Will Lagos's loss be our gain?

Filed Under: Law & order, Malware, Spam

"Damage to an undersea cable has caused severe problems for internet users in Western Africa. But has it also hindered cybercriminals? Guest blogger Paul Ducklin, Sophos's Asia-Pacific head of technology, gives us his perspective.."

Paul Ducklin
Earlier today I was contacted by an Australian journalist who had heard about Lagos - along with many other parts of West Africa - getting cut off from the internet. He wanted to know how he could check whether the undersea cable break had caused spam volumes to fall.
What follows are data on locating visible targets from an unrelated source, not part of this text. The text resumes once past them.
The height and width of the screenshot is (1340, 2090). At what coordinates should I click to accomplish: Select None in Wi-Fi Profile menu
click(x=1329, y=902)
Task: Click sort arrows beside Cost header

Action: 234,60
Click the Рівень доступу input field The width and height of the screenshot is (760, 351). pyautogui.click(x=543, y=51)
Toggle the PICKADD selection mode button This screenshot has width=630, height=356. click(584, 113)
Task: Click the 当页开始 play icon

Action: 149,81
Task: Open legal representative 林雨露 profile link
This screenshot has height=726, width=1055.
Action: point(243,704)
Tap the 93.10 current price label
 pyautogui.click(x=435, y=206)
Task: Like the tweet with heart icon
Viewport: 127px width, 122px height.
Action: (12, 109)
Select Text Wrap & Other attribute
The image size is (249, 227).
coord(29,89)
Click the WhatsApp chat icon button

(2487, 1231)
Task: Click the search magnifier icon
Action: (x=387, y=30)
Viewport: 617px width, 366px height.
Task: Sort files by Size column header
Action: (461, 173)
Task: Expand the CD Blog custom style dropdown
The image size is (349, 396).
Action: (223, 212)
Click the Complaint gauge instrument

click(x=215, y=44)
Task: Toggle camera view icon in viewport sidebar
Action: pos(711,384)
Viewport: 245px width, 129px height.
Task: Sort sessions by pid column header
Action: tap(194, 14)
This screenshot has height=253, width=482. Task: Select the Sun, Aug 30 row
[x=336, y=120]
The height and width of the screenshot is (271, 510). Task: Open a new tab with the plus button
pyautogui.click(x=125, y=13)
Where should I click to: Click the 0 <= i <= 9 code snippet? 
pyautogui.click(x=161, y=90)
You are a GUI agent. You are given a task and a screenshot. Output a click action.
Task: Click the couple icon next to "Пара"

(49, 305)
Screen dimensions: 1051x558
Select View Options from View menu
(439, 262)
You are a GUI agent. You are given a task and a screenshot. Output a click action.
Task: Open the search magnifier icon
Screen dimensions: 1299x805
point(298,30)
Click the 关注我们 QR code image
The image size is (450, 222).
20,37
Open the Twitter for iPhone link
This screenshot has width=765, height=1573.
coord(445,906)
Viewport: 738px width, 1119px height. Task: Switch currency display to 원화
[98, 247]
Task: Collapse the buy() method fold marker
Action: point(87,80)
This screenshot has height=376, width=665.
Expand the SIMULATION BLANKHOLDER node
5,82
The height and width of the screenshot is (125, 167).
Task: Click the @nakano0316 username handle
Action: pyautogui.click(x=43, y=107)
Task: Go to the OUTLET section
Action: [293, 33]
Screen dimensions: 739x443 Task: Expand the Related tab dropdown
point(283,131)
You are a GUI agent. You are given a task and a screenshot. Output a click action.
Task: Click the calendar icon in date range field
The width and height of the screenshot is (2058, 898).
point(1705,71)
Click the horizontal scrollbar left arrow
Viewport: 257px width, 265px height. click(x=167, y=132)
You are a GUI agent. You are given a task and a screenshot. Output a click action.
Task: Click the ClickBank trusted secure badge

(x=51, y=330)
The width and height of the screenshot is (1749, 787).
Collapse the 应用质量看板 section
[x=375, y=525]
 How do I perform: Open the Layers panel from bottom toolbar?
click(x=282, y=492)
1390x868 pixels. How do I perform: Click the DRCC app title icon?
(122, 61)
Whilst this would be a silver lining to what must be a serious blow to legitimate West African businesses, I'd be pleasantly surprised - and surprised indeed - if this caused any statistically significant change to spam volumes.

Nigeria has never been a significant contributor to the actual delivery of spam. During July 2009, for example, Nigeria relayed just one-tenth of the spam that Australia did. Nigeria was in just 93rd place (producing a mere 0.04% of the world's spam) to Australia's 40th place (with 0.43%).

So if even all spam originating from Nigerian PCs is killed off by this cable break, 99.96% of the world's spam will remain.

Route of undersea cable

Spam comes from zombies; most zombies are in countries that are populous, well-connected and internet-crazy. Nigeria is populous but not yet well-connected, nor net-crazy (two characteristics which generally go together and feed each other), with or without the broken cable.

Also, Nigerian-style cybercriminals, more usefully called Advance Fee Fraudsters (AFFsters), don't just operate out of Nigeria. And even the Nigerian-based AFFsters have criminal cells in major cities all over the world.

Perhaps the West African cable break will end up helping law enforcement by forcing some of the expatriate AFF 'employees' to stick their heads up further above the parapet in their 'overseas offices' in places such as the US, the EU and South Africa.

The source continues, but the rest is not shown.